The Florida Legislature's disdain for mental health care -- the state ranks 49th in the country for government spending on this critical service -- stands in stark contrast to Manatee County's enlightened position. The state has slashed funding by more than 30 percent over the past six years but the county picked up the slack on one essential program -- substance abuse and mental health counseling and treatment for children age 5-17.
Last week, Manatee Glens President and CEO Mary Ruiz acquainted a Florida House committee of the clear advantages of the county-funded Community Action Team, a fiscally sound endeavor that should appeal to state budget hawks.
In her presentation to the Health Care Appropriations Subcommittee, Ruiz explained how the Manatee Glens team system in the treatment of severely emotionally disturbed children achieves success and deserves state funding.
Most significantly, the team approach costs only $67.50 per day per child compared with residential treatment programs costing as much as $350 a day.
But the all-too-often short-sighted Legislature cut off funding in 2009. Manatee County came to the rescue, covering 90 percent of the Community Action Team funding, which averages $792,388 annually. The money comes from the county's Children's Services Dedicated Millage.
Instead of being penny wise and pound foolish, the Legislature should reconsider funding the team approach. The state created the program in the first place, and it has been serving Manatee families since 2005.
This cost effective team strategy helps children who cannot function at home, school or elsewhere in the community.

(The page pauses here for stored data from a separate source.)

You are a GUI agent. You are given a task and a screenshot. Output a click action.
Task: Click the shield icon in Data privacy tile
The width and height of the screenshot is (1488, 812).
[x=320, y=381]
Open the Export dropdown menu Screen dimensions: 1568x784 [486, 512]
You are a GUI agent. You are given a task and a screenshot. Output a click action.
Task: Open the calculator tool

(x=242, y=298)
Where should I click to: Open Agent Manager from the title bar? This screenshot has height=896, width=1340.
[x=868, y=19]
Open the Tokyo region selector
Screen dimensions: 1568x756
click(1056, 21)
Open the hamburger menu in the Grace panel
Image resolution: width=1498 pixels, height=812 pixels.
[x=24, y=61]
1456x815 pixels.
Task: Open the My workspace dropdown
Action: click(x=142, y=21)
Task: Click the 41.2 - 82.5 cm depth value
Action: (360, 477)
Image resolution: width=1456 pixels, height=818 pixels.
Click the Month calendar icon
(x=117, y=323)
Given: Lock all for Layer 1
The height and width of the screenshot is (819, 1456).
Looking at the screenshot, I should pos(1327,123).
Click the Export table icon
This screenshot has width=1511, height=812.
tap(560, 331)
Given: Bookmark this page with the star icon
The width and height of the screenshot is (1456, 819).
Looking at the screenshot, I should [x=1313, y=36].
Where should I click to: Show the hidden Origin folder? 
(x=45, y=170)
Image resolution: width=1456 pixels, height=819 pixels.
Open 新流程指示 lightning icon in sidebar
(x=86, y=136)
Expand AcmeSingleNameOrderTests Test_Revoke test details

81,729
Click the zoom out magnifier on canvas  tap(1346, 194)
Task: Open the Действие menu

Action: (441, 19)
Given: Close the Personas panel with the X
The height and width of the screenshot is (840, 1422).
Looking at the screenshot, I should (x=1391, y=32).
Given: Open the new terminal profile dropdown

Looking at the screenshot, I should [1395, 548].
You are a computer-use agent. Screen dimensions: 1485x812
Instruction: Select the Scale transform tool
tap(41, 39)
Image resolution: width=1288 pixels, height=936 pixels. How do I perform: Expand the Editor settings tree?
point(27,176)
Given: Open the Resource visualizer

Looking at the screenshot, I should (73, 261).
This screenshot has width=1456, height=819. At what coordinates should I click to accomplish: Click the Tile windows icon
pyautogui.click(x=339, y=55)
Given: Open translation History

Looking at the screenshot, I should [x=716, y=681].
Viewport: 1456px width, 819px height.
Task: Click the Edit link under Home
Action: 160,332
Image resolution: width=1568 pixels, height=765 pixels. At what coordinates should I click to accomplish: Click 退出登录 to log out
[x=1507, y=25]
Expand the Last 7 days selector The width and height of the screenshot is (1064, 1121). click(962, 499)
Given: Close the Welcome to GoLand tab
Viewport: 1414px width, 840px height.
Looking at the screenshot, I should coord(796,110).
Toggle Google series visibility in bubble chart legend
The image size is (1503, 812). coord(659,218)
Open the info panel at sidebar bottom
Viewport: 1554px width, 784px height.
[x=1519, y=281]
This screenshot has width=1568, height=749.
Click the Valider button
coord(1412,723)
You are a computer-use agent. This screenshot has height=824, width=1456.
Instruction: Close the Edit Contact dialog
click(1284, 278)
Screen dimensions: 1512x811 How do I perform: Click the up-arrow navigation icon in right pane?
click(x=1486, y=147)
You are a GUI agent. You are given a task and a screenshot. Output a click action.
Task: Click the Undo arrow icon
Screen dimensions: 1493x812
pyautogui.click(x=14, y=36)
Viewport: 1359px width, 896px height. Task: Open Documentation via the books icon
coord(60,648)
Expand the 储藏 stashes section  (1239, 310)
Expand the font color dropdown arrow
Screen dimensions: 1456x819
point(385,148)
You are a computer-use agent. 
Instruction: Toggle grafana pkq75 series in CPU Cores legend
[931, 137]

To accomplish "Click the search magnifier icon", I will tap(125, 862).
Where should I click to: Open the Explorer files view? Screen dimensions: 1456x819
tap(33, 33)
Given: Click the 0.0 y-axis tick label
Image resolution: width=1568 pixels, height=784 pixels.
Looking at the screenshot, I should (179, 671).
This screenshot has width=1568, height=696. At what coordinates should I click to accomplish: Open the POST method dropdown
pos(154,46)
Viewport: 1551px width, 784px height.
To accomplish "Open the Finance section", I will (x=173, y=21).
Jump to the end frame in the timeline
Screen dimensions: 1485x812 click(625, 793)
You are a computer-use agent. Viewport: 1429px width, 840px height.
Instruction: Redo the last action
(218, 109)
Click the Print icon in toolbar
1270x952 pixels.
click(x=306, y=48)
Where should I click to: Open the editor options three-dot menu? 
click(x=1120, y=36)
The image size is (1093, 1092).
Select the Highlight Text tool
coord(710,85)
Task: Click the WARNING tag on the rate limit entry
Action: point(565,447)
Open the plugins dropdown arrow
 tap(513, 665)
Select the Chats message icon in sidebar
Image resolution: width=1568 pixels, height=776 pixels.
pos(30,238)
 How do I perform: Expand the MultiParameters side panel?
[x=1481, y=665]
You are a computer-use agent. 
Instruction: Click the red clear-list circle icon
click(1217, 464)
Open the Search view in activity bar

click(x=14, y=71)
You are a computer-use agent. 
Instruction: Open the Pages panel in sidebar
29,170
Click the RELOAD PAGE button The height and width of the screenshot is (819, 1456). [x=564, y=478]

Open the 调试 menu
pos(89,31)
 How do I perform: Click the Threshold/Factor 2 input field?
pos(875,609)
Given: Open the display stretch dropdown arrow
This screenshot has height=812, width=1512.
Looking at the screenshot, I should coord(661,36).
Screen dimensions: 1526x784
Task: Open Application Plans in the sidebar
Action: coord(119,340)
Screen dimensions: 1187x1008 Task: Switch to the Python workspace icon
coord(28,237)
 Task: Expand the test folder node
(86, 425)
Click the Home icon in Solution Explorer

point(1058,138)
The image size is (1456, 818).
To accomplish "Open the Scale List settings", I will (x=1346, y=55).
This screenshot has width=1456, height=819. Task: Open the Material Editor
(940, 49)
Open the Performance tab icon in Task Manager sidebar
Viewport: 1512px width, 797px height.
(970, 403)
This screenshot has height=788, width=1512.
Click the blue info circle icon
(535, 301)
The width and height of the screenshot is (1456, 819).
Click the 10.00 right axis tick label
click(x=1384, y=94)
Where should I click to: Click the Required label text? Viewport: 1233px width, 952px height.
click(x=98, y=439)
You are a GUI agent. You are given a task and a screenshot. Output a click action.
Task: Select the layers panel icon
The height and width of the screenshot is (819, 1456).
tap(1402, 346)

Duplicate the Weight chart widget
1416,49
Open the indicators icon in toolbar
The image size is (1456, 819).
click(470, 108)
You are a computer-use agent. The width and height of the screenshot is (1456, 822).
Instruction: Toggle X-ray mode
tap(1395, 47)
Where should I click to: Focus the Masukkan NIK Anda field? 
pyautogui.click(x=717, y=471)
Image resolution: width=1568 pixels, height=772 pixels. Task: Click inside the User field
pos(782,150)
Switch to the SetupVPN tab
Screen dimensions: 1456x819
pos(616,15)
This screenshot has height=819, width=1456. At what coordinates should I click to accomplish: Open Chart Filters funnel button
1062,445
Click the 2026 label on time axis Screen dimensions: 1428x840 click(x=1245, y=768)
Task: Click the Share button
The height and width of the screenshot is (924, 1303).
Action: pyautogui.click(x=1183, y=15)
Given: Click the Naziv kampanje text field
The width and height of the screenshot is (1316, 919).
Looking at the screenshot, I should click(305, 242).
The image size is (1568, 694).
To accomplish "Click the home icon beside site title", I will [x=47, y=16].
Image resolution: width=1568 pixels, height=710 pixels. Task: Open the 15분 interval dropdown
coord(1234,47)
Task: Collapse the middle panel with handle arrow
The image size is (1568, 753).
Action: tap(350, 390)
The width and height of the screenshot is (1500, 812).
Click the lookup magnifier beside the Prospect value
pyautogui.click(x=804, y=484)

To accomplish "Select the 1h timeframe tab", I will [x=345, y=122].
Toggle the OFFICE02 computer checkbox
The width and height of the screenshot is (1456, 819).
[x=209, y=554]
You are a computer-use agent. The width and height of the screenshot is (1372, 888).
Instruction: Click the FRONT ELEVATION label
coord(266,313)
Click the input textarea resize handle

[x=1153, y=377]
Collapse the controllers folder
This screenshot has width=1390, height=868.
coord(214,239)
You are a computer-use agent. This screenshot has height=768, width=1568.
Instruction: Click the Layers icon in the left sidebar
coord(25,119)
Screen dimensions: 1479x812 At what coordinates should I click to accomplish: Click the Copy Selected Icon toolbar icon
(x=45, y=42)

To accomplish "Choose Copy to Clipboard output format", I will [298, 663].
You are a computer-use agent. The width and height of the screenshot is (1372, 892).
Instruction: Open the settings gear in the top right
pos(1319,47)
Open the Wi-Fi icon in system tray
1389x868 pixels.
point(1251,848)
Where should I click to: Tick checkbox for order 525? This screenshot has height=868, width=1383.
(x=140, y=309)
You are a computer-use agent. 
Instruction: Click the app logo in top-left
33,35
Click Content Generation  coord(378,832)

Counselors are available around the clock for counseling in the family home or school for these children with severe emotional challenges. Coaching for parents and support for siblings is also available.
As Ruiz clarified, child psychiatrists feel the traditional outpatient setting in a crisis center does not serve these particular children well. And 3 percent of the state's youngsters have severe emotional disorders -- a number that must be part of the legislative debate on this matter.
The state already spends an inordinate amount on institutional care, almost half the entire budget for behavioral health. "No other state equals this amount," Ruiz told the House panel.
Most alarming, though, is the answer she provided to committee Chair Matt Hudson, R-Naples, when he asked how the team model might help prevent tragedies with links to mental health disorders -- specifically, the mass shooting at Connecticut's Sandy Hook Elementary School in December:
"What happens with serious emotional disturbance that's undetected and untreated is that it gets worse and worse and worse and children get older and older. ... So we are a ticking time bomb."
The Newtown, Conn., massacre triggered a national debate on mental health care and the critical need to bolster services and funding. Every community is vulnerable to tragedy.
In January, Ruiz offered a frightening account about how such an episode was averted here in an interview with Herald crime reporter Elizabeth Johnson:
"We admitted a 16-year-old to our crisis center a few years ago with a shotgun and a plan to shoot up Lakewood Ranch High School. Don't think for a minute that Sandy Hook couldn't happen here in Manatee County. It didn't happen because the sheriff found out about it first and the child got care because he was sick. He was mentally ill."
This community was fortunate then, but what about next time?
During her House presentation, Ruiz pitched the idea that Manatee Glens' Community Action Team could serve as a model for the entire state, and she came out of the meeting "encouraged" about the prospects for funding.